La Sagrada Familia gets building permit after 137 Years

World Monday 10/June/2019 14:17 PM
By: Times News Service
La Sagrada Familia gets building permit after 137 Years

Madrid: The city of Barcelona has finally issued a building permit for the world-famous La Sagrada Familia, 137 years after construction work started on the Roman Catholic church.

Barcelona City Hall said that it granted the current builders a work permit that is valid through 2026, according to local and international reports

If construction is completed in 2026 as planned, it will mark the centenary of the death of its renowned designer Antoni Gaudi, a Spanish architect known as the greatest exponent of Catalan Modernism.

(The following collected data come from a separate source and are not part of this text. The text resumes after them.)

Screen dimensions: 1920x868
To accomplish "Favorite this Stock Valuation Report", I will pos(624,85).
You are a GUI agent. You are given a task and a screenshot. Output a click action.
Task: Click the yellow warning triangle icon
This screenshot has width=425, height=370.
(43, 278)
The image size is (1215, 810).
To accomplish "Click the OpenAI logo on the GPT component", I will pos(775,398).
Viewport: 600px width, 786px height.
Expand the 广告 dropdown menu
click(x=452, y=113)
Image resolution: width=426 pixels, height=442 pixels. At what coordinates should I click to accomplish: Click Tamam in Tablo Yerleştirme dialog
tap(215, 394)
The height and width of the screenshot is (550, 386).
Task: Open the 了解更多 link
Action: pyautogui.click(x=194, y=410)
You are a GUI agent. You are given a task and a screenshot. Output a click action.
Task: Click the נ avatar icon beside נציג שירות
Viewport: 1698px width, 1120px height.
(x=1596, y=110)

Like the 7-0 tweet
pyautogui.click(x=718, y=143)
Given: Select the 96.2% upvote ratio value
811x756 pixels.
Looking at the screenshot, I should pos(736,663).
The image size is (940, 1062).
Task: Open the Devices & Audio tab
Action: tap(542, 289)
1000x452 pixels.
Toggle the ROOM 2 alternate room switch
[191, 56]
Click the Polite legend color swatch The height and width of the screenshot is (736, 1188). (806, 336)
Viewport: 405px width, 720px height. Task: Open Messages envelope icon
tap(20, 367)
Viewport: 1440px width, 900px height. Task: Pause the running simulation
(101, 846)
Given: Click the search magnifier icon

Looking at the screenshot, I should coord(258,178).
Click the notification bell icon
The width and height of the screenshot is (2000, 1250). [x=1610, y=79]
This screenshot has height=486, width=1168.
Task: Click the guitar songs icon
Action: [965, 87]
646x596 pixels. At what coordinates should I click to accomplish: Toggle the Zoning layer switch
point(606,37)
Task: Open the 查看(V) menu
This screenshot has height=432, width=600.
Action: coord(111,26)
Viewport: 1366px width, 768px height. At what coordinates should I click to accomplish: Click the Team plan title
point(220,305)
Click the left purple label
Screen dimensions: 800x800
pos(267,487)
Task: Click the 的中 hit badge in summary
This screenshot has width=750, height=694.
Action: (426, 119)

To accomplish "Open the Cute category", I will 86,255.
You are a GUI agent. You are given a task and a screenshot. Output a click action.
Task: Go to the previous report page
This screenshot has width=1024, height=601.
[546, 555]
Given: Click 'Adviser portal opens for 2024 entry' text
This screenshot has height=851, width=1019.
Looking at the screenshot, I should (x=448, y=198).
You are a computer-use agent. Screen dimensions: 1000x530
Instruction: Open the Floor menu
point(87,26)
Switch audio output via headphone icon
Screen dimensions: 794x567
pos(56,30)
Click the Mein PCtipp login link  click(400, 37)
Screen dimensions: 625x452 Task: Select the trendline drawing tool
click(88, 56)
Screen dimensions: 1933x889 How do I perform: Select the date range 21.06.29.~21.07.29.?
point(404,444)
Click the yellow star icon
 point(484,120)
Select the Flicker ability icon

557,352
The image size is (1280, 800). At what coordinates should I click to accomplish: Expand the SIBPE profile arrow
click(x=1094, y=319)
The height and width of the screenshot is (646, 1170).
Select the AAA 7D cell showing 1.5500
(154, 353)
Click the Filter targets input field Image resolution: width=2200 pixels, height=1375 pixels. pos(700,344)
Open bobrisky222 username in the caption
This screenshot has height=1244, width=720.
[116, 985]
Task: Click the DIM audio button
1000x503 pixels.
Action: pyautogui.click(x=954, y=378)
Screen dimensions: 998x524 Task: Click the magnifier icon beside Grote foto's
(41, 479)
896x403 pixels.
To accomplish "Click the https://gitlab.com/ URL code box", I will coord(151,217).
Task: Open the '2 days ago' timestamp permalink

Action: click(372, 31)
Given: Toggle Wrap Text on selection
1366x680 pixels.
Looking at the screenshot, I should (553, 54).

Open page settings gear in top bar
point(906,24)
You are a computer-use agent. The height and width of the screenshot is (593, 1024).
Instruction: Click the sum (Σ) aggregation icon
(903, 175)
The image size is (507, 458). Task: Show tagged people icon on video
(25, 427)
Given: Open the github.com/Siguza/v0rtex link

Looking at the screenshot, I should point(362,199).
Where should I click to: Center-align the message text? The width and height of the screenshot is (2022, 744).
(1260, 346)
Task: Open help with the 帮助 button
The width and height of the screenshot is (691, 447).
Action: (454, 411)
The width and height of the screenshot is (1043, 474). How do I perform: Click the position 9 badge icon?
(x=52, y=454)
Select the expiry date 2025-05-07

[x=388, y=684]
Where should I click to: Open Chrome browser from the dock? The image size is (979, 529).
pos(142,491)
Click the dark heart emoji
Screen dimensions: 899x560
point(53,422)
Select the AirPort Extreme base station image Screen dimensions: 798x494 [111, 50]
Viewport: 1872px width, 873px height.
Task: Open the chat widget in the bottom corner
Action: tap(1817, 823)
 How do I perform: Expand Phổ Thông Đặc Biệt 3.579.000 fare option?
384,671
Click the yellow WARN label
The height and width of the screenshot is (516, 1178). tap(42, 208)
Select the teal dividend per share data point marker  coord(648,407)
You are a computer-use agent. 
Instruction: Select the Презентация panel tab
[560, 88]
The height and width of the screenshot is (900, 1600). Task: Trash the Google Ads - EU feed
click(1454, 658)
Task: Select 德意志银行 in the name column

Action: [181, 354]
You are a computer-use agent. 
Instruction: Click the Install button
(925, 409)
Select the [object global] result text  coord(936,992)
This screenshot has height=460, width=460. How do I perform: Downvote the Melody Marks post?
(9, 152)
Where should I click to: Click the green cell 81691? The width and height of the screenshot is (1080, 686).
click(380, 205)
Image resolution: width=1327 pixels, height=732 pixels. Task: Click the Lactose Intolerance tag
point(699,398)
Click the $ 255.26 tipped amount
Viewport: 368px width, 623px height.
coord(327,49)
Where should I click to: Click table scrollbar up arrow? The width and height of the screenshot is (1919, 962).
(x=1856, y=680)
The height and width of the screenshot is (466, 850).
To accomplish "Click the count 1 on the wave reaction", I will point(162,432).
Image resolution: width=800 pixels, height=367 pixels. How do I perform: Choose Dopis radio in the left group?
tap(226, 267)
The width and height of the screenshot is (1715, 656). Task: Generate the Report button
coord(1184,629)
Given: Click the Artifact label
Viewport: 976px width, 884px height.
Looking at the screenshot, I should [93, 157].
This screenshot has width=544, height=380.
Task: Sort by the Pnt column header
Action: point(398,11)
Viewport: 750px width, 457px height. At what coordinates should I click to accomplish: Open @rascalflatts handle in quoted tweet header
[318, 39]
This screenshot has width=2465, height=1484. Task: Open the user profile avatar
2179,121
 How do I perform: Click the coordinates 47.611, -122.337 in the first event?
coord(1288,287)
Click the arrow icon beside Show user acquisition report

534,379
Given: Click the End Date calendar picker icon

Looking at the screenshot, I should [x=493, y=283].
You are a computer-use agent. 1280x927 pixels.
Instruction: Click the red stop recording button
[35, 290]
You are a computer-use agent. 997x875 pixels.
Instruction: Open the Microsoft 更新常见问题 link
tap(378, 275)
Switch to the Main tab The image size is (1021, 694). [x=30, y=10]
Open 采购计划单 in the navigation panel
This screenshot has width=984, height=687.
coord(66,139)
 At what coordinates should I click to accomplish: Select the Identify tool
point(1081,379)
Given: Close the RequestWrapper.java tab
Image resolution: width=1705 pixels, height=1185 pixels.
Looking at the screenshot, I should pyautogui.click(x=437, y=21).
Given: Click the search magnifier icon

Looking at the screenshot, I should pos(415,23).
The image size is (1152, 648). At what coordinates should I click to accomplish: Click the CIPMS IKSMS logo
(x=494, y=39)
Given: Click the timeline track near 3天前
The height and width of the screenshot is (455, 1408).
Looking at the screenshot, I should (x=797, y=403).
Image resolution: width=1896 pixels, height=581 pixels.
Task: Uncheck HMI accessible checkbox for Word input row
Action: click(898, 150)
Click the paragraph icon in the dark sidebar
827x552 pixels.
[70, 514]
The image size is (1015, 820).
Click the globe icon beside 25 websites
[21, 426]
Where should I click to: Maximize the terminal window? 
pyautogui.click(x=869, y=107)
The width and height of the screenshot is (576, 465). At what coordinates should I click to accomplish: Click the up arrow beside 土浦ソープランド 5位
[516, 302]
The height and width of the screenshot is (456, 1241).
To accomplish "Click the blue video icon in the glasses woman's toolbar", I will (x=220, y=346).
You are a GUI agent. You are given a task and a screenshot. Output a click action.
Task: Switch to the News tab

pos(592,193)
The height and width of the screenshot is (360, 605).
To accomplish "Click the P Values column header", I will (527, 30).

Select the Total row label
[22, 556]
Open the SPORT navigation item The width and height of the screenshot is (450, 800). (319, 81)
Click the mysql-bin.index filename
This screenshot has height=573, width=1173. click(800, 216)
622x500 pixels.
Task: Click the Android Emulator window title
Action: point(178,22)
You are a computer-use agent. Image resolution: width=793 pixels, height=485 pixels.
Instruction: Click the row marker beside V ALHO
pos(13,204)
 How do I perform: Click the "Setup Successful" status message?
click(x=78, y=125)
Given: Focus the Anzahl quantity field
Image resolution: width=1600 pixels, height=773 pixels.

The city will be paid €4.6 million ($5.2 million) in fees under an agreement with the church's foundation which is responsible for the completion and preservation of La Sagrada Familia, officials were quoted saying.

Janet Sanz, a city official in charge of urban planning, told reporters that the city council had finally managed to "resolve a high historical anomaly in the city -- that an emblematic monument like La Sagrada Familia ... didn't have a building permit, that it was being constructed illegally," according to international media.

Ongoing construction work on the basilica is based on Gaudi's plaster models and copies of his original drawings which were destroyed in a fire in the 1930s, according to the church's foundation.

The first stone of La Sagrada Familia was laid in 1882. Its construction was initially funded by private patrons and then ticket fees and private donations.

It is unclear why the church did not have a building permit previously.

Gaudi had asked for a permit in 1885 from the city council of Sant Marti de Provencals, currently one of Barcelona's neighbourhoods, he never received an answer, according to a blog post from the church's website.

The church was named a UNESCO World Heritage Site in 2005. It attracts around 4.5 million visitors each year.